MIGRATION DU TRAVAIL OU EXODE GENERALISE?


De l'exode rural au capitalist dream...

La question de la migration ou de l'immigration est de plus en plus complexe et sans solutions nettes à court terme. Elle génère autant de fantasmes que de raisonnement faux ou simplistes. Elle n'est pas une question qui relèverait des seuls gouvernants ni prolétarienne en soi. Elle sert de référence ou de défouloir politique aux démagogues des partis des uns et des autres sans être abordée sérieusement au plan historique, industriel et social. Comme par hasard, à l'époque de la chute du bloc russe, alors que la bourgeoisie US dresse un mur face au Mexique, la question de l'immigration devient aussi un discours central en Afrique de l'Ouest, la xénophobie est encouragée; on invente même le concept d'ivoirité!1

La décadence du capitalisme, une démographie qui ne peut plus être absorbée par l'industrie mondiale ni plus considérée comme simple reproductrice d'une "armée de réserve" du chômage, et des guerres incessantes qui jettent des centaines de milliers de personne sur les routes de la misère et plus directement vers d'immenses camps de réfugiés, tout cela vient modifier toute compréhension du phénomène de migration mondiale à la manière du passé, celui de la deuxième moitié du XXe siècle en tout cas.
Partout les puissances dominantes ont dressé des murs ou développés des moyens de surveillance et de refoulement sophistiqués, de Lampedusa à Jerusalem mais aussi en Afrique et à la frontière du Mexique et des Etats Unis où, depuis 1989, 1132 km de tronçons de mur, de surveillance électronique et de barrières anti-véhicules tentent d'empêcher tout franchissement frontalier aux "clandestins".

※ ※ ※

» **Consigne 1**
Comptez les lignes de la liste ci-dessous qui contiennent la chaîne « area », puis donnez seulement ce nombre.

» **Données**
※ ※ ※

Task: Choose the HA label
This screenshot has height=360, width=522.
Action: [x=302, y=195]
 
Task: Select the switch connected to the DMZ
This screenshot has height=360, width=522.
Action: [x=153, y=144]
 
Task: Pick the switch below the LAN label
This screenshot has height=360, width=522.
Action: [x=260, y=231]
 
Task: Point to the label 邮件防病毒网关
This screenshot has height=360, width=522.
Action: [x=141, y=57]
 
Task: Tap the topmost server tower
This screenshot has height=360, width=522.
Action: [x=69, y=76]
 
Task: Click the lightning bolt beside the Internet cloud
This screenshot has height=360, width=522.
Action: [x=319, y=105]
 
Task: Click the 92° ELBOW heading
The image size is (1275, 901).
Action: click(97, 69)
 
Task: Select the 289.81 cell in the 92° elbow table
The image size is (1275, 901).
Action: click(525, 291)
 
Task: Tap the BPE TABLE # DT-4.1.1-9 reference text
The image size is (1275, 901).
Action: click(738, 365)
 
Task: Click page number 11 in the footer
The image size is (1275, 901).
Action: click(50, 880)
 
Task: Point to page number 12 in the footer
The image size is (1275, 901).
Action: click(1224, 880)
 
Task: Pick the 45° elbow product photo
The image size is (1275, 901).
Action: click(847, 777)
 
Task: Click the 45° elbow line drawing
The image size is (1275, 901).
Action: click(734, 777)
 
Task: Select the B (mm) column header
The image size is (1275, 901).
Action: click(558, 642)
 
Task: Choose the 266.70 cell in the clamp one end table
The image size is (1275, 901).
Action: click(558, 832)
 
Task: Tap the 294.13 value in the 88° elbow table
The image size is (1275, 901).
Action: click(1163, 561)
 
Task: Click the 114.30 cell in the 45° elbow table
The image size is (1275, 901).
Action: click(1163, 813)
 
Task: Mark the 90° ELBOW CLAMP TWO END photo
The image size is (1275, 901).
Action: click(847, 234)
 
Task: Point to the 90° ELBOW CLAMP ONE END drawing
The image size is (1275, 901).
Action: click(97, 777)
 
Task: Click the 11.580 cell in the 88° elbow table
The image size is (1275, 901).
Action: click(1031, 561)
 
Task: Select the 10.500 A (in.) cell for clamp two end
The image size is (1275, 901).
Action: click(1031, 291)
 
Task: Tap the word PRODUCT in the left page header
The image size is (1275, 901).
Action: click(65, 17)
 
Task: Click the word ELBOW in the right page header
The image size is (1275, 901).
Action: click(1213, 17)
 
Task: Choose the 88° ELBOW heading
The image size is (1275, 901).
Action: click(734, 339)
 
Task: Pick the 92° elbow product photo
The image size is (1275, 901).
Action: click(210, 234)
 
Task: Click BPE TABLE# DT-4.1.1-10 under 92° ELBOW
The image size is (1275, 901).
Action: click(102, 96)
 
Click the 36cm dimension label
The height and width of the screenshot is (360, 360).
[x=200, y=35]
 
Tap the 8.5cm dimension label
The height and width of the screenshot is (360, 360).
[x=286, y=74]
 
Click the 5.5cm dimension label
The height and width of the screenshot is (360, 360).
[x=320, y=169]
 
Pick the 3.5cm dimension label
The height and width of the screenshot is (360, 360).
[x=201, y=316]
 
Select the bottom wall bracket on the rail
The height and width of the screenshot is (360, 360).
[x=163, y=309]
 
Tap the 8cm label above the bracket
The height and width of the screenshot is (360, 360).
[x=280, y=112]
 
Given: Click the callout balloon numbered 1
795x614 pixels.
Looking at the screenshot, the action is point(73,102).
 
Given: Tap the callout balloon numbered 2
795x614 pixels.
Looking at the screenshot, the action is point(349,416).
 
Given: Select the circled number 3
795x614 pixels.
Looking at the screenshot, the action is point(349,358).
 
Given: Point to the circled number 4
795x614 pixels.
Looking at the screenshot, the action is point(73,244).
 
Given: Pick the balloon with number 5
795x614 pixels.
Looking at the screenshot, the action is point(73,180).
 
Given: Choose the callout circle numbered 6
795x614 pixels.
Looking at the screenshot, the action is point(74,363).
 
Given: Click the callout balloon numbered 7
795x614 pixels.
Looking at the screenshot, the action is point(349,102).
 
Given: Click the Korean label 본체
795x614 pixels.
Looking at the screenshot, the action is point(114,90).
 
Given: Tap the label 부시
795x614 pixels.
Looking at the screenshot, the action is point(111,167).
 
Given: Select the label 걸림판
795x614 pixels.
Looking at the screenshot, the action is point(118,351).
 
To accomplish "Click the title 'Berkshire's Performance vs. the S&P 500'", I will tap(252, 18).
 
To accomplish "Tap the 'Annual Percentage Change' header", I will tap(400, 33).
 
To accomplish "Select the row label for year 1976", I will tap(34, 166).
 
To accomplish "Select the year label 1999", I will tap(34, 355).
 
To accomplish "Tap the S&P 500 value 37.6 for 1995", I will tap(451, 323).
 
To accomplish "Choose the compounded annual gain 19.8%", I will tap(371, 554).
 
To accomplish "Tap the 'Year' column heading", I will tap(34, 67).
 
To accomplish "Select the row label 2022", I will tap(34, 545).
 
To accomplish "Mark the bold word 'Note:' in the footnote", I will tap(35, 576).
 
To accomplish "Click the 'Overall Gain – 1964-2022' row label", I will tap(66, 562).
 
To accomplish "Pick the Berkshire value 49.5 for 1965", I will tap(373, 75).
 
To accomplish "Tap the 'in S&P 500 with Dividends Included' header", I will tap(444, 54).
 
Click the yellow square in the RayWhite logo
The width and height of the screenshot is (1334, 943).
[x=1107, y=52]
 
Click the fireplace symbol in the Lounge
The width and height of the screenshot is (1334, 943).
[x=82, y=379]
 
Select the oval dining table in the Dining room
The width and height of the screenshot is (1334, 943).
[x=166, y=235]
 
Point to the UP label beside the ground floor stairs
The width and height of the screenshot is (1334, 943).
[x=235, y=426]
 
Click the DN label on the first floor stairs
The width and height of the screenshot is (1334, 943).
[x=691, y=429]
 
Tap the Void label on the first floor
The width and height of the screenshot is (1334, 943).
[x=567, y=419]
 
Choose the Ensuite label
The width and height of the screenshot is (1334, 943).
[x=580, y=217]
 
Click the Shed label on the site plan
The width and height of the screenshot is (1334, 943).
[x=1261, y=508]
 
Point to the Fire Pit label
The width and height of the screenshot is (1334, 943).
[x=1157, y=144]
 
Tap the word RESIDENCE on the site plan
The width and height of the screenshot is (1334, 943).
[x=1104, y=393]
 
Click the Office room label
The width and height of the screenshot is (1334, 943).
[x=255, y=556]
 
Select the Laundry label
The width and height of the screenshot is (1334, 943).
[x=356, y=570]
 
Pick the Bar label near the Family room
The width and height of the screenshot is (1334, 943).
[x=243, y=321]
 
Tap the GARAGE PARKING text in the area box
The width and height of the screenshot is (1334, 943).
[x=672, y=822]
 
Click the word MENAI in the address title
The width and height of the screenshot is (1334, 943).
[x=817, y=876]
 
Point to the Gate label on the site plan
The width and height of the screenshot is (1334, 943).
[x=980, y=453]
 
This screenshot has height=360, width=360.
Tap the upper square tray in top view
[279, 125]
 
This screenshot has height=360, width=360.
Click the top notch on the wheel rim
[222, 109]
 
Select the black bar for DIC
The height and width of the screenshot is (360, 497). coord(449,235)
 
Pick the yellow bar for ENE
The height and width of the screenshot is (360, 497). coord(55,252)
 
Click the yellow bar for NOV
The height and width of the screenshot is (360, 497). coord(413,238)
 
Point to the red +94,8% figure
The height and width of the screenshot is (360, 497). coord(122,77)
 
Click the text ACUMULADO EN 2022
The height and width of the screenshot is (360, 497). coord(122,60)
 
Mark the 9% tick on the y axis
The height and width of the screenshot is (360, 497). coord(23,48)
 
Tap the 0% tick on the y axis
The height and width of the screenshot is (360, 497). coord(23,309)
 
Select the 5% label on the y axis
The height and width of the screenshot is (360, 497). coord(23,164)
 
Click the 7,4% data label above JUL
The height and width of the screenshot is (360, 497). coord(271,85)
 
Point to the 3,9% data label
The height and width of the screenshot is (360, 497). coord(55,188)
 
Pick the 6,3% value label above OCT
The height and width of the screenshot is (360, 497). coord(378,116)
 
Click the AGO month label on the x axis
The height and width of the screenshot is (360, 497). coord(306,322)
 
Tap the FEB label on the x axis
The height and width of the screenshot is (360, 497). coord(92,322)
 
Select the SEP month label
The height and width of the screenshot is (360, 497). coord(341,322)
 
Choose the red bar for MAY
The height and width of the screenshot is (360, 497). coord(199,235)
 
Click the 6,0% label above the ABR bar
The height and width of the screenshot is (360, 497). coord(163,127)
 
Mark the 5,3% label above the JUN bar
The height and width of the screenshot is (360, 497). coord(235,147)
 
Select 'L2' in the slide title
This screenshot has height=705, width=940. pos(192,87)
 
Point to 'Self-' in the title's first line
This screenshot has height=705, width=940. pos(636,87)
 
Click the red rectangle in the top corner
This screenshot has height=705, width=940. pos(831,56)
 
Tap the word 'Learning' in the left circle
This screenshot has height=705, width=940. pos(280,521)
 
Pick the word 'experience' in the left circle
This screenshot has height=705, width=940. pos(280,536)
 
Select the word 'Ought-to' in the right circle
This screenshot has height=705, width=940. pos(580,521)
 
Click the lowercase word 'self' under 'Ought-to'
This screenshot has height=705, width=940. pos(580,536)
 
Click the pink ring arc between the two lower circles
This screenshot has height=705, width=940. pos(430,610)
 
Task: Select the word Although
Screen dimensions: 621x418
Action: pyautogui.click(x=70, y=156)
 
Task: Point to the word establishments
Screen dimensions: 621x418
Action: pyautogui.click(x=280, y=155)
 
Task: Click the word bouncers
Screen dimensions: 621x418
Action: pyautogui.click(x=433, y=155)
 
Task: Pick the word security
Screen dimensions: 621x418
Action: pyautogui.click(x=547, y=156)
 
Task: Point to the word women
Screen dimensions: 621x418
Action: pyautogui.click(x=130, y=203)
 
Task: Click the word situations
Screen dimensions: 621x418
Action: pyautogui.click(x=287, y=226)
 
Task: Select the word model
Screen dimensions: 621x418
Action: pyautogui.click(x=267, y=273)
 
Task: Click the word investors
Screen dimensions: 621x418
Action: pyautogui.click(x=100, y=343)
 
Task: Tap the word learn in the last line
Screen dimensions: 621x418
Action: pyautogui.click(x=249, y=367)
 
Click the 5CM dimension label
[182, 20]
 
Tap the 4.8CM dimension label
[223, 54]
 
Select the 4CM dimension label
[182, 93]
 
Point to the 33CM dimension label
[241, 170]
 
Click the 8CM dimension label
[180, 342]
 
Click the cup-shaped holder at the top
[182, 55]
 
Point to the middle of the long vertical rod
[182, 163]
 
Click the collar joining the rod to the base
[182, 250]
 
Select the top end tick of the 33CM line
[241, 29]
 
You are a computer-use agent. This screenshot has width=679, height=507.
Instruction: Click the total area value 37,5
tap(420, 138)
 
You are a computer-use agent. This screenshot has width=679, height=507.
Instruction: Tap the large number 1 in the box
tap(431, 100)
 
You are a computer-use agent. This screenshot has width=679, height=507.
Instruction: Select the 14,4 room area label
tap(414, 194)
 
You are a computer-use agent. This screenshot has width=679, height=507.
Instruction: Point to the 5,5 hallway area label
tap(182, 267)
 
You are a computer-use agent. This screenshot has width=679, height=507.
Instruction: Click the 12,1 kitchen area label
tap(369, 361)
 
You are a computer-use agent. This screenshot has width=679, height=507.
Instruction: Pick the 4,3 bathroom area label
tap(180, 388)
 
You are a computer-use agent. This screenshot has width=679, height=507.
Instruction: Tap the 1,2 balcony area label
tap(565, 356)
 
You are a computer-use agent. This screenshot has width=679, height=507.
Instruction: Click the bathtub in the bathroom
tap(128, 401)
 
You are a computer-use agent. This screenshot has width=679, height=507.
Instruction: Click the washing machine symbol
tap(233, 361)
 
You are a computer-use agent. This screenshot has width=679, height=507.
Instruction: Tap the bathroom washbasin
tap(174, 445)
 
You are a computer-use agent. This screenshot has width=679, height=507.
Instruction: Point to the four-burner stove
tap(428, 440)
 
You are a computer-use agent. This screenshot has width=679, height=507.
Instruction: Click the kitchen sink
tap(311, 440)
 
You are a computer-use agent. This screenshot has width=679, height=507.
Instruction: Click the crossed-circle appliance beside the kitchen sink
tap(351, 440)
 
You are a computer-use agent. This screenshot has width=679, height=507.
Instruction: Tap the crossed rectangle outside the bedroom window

※ ※ ※

» **Consigne 2**
Dites si chaque affirmation s'accorde avec le texte sur les migrations. Répondez par oui ou par non et citez mot pour mot les termes du texte qui tranchent.
(a) Depuis 1989, 1132 km de tronçons de mur, de surveillance électronique et de barrières anti-véhicules se trouvent à la frontière du Mexique et des États-Unis.
(b) Le texte présente la migration comme une question qui relève des seuls gouvernants.
(c) Le texte juge que la question de la migration peut être résolue nettement à court terme.

» **Réponse attendue 1**
7

» **Réponse attendue 2**
(a) Oui : « depuis 1989, 1132 km de tronçons de mur, de surveillance électronique et de barrières anti-véhicules tentent d'empêcher tout franchissement frontalier aux "clandestins" ».
(b) Non : « Elle n'est pas une question qui relèverait des seuls gouvernants ni prolétarienne en soi. »
(c) Non : « La question de la migration ou de l'immigration est de plus en plus complexe et sans solutions nettes à court terme. »